The next day ended in Calais. Calais is the closest French town to England—the channel is a mere 21-miles wide here, so it has been a strategically-important port town pretty much forever. This geographic fate has hit it hard, most recently in WWII, where much of the town was bombed flat. We stayed in a sweet family-run Victorian B&B about a mile from the sea, and as we walked towards the shore the buildings abruptly changed to post-war architecture in every direction. The town was in the throes of Tour de France anticipation, with banners and signs everywhere, as the Tour was due to end Stage 4 in about a week.

The next morning was something I’d fretted about since we started planning the trip—Calais to Folkestone on the Eurotunnel. We arrived 90 minutes early for our ticketed time and pulled right up to the drive-through area of the Pet Welcome Center. A woman walked up and said “Nancy Raff? Is this Lola?” I was amazed—turns out our license plate was scanned on the approach and the records pulled up in advance. She checked Lola’s EU pet passport and I got to scan my dog, a first for me and Lola. All was cleared and we went to the automatic check in. I put in the reservation number and the screen said we were early for our train and would we like to change to the one 30 minutes earlier? Why, yes! We drove on to a parking lot with multiple lanes, like the staging area for a ferry. After about five minutes they started loading us. We drove down to the train and on to one of two levels. We got the top. You drive forward the length of the train until it is filled. Attendants urge you forward and make sure to leave enough room to close doors sealing off one train car from another. Five minutes later we were off. You can get out of your car but as there’s nowhere to go everybody just stays seated.

I am only a tiny bit claustrophobic, but these tunnels did cause me a few moments of careful thought. I am not sure which I found more intimidating, to be deep under a mountain in the Alps or under all the water of the English Channel. Thirty minutes in the dark to ponder various ways of dying, then we arrive in Folkestone and drive off the train. Easy. And yet a whole other world in a matter of minutes.
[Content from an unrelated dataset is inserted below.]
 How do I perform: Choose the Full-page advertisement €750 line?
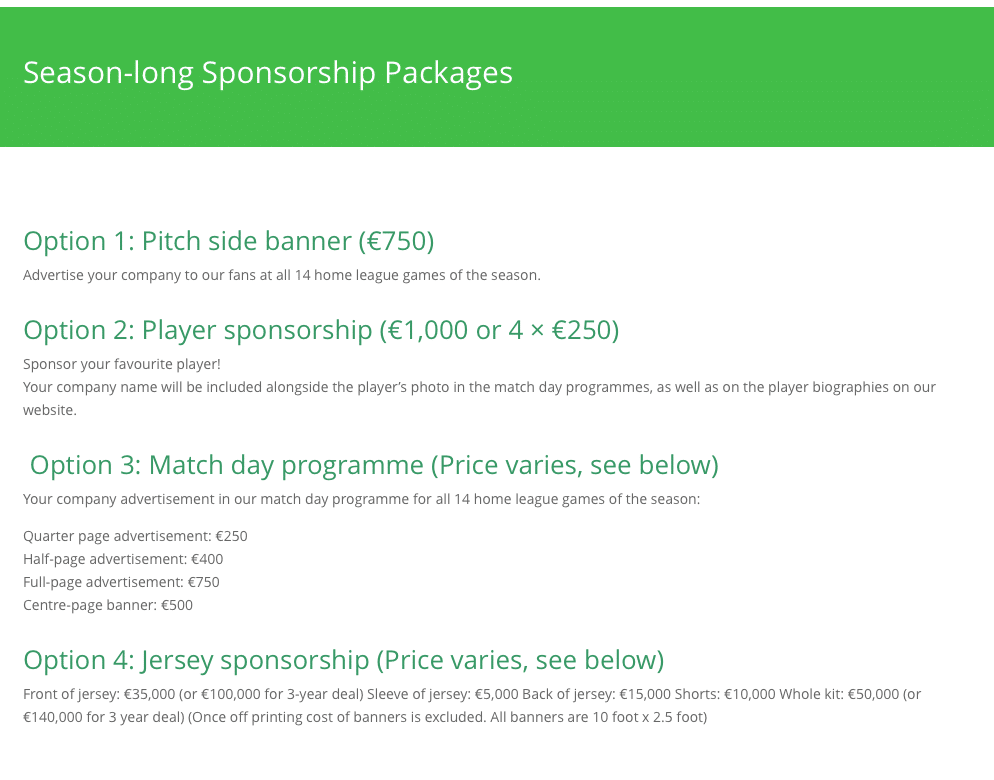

Next week, Part 2. The son graduates and the Plague hits.

Resources:

Ticino area, Switzerland: our inn, Boato Bistrot & Bed, was clean and simple but I wouldn’t really recommend it. One of those places where the photos on the site were so much better that you wonder if you’ve arrived at the right place. We passed a restaurant on our walk, Da Enzo, that looked very much worth a visit—and it is right on the edge of the gorge. I’m actively looking for recommendations for this area from readers who use this route often.
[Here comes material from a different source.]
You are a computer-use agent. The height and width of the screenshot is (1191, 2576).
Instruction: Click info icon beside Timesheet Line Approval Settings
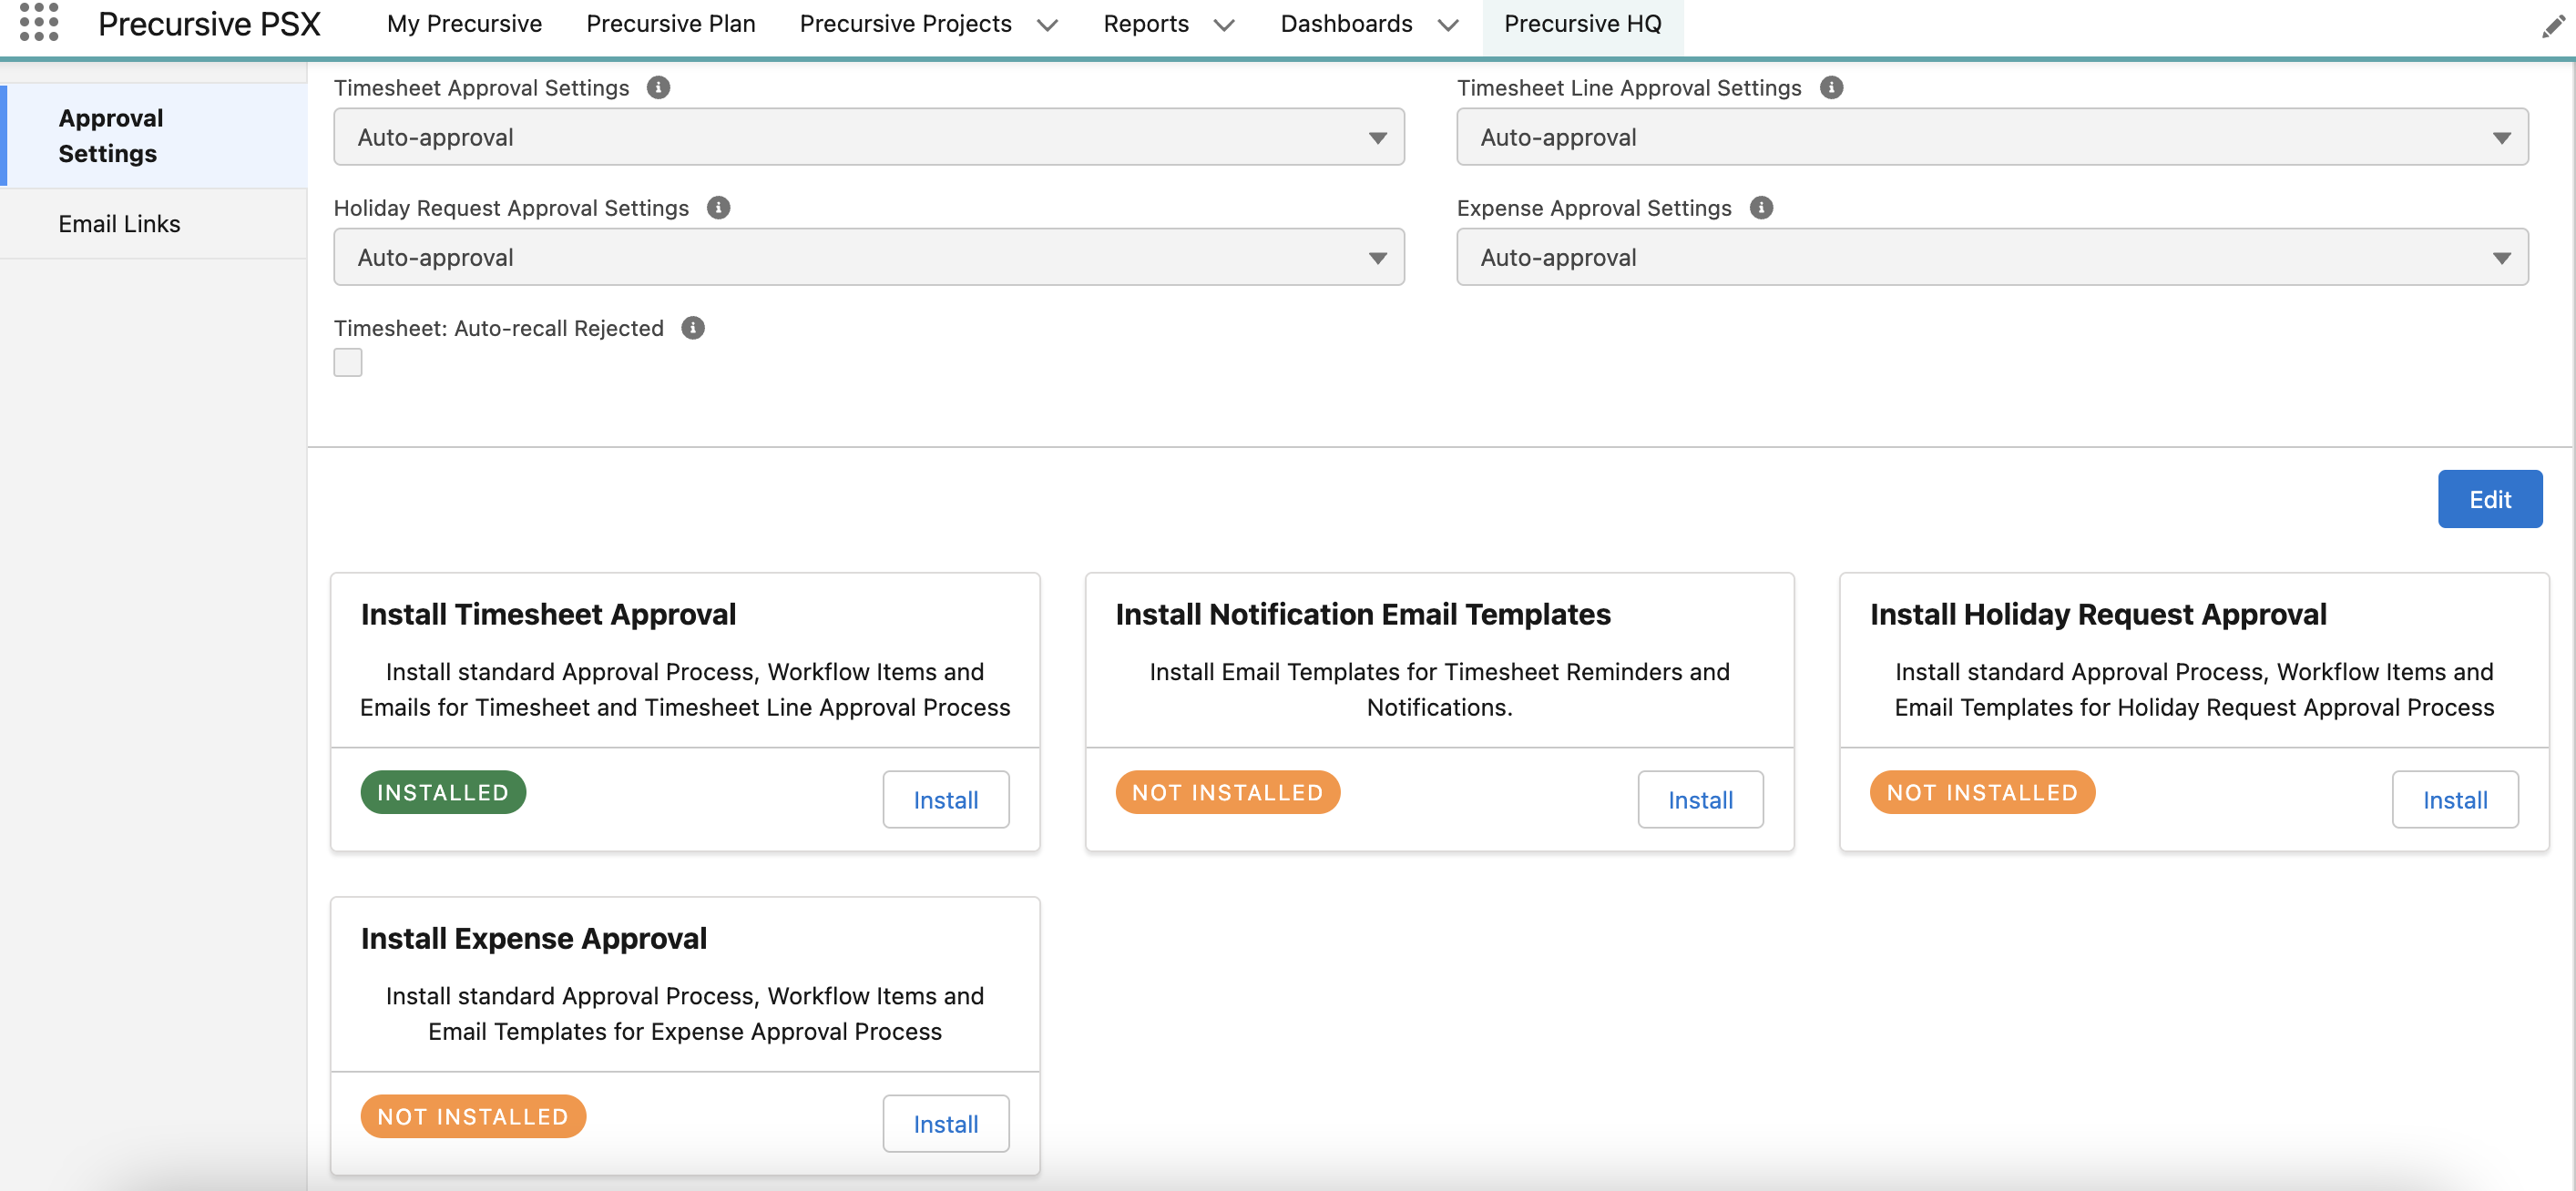coord(1831,87)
L’Épine, France: Aux Armes de Champagne, comfortable stop right next to the basilica, although modern in its restoration. Good restaurant too with an impressive chariot of cheeses. Very dog friendly and seems to be a popular stop with the British vacation diaspora. Convenient for exploring the Champagne region.

Calais, France: We looked hard to find something with some charm in very post-war Calais and found it at the quirky and simple Les Secrets des Loges, a bed and breakfast in old Victorian house overlooking the theater. The best part was the lovely family who ran it along with their four cats. One downside was very thin walls.